The stark differences between human women and vampire women are seen most plainly through Lucy. In her letters, she is innocent and polite enough that the men of Dracula are tripping over themselves courting her. She is comfortable in her attractiveness, and teases about it—she jokes with Mina about her indecision between suitors by saying, “Why can’t they let a girl marry three men”—but never blatantly inappropriate. Even this comment causes her to take back her words, noting them as “heresy” (Chapter 5). But when Lucy is turned to a vampire (spoilers!), she is purposefully using her allure. In fact, she has a bottomless sexual appetite, and is said to pose a threat not only to human lives, but in diminishing the self-control of men (Chapter 16).

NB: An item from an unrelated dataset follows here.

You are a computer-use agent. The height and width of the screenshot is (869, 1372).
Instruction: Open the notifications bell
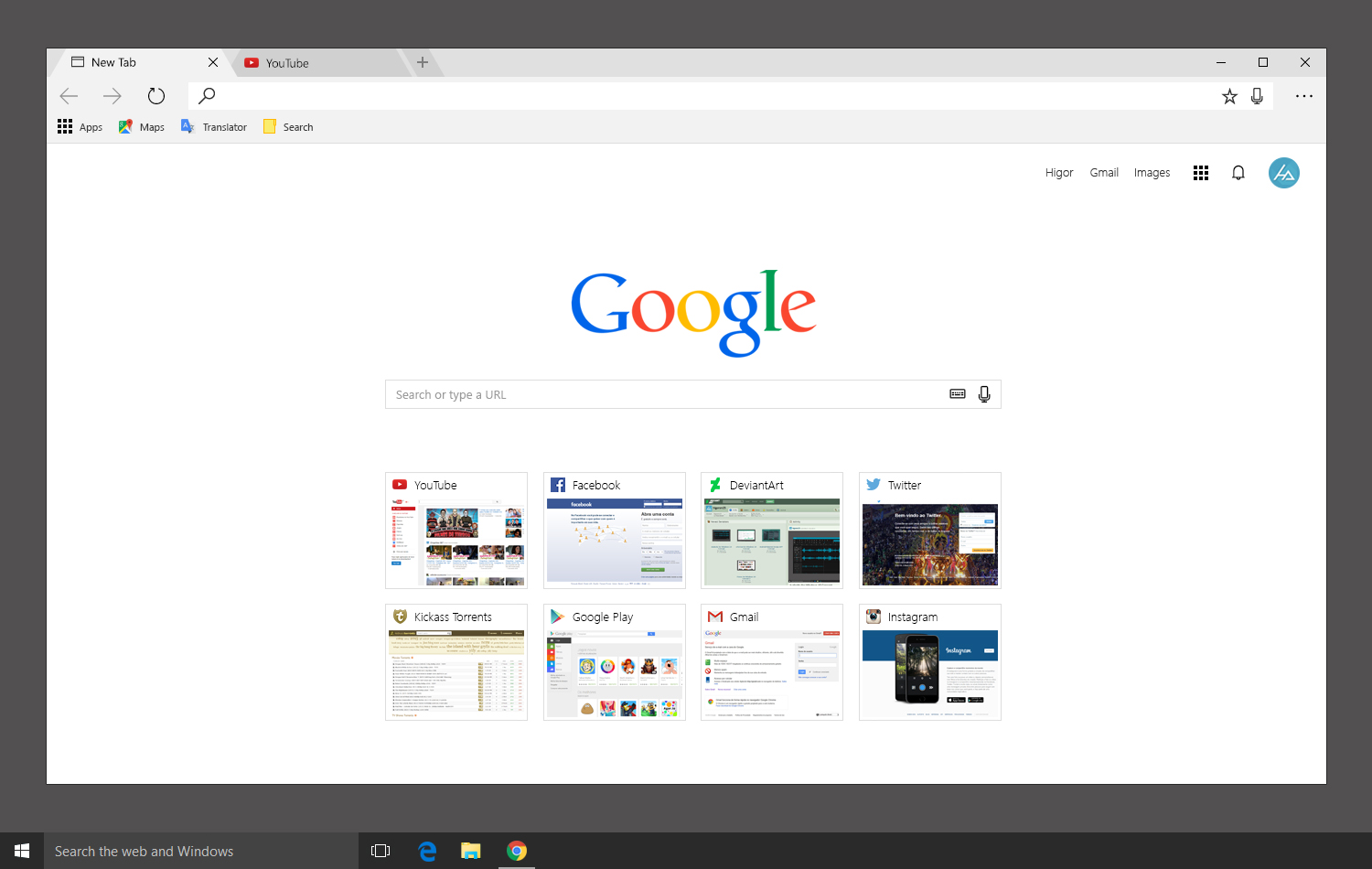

However, vampirism is not a surefire path to a woman’s sexual corruption. Rather, vampirism represents (for women) the threat of becoming unclean or impure, something that has the potential to cause their inhibitions to vanish. Mina Murray, for example, is never fully vampiric, and is returned to humanity at the end of Dracula. Throughout the novel, she has remained even “purer” than Lucy. She is the ideal Victorian woman: she never expresses any sexual thought, need, or suggestion, not even in the privacy of letters. Additionally, she has a strong desire to be of use to her husband, Jonathan. Despite her intense sympathy and kindness (she mentions the progressive “New Women” of England, and demonstrates an understanding of them), she is also dutiful, and remains a conservative housewife. Because of this dramatic escape from vampirism at the end of the novel, the binary of vampiric women is not entirely strict. Women such as Mina, who are paragons of Victorian womanhood, have the capability to resist this fate. Additionally, women in the novel are seen as important for upholding the morality of society, allowing vampires to represent multiple “evils.” Dracula is attempting to access and turn the men of England through the women he targets, painting Mina as an important figure not just in containing her sexual impulses, but in her empathy, her intelligence, and other positive qualities.
Additionally, the text’s perspective on male sexuality complicates the notion that only female vampires are sexually ravenous creatures. Men, too, are seen to fall prey to impurity, as demonstrated by Dracula’s plan to tempt them, and Jonathan’s attraction to the three vampires at the Count’s estate.
Works Cited:
Stoker, Bram. Dracula. New York, Grosset & Dunlap, 1897.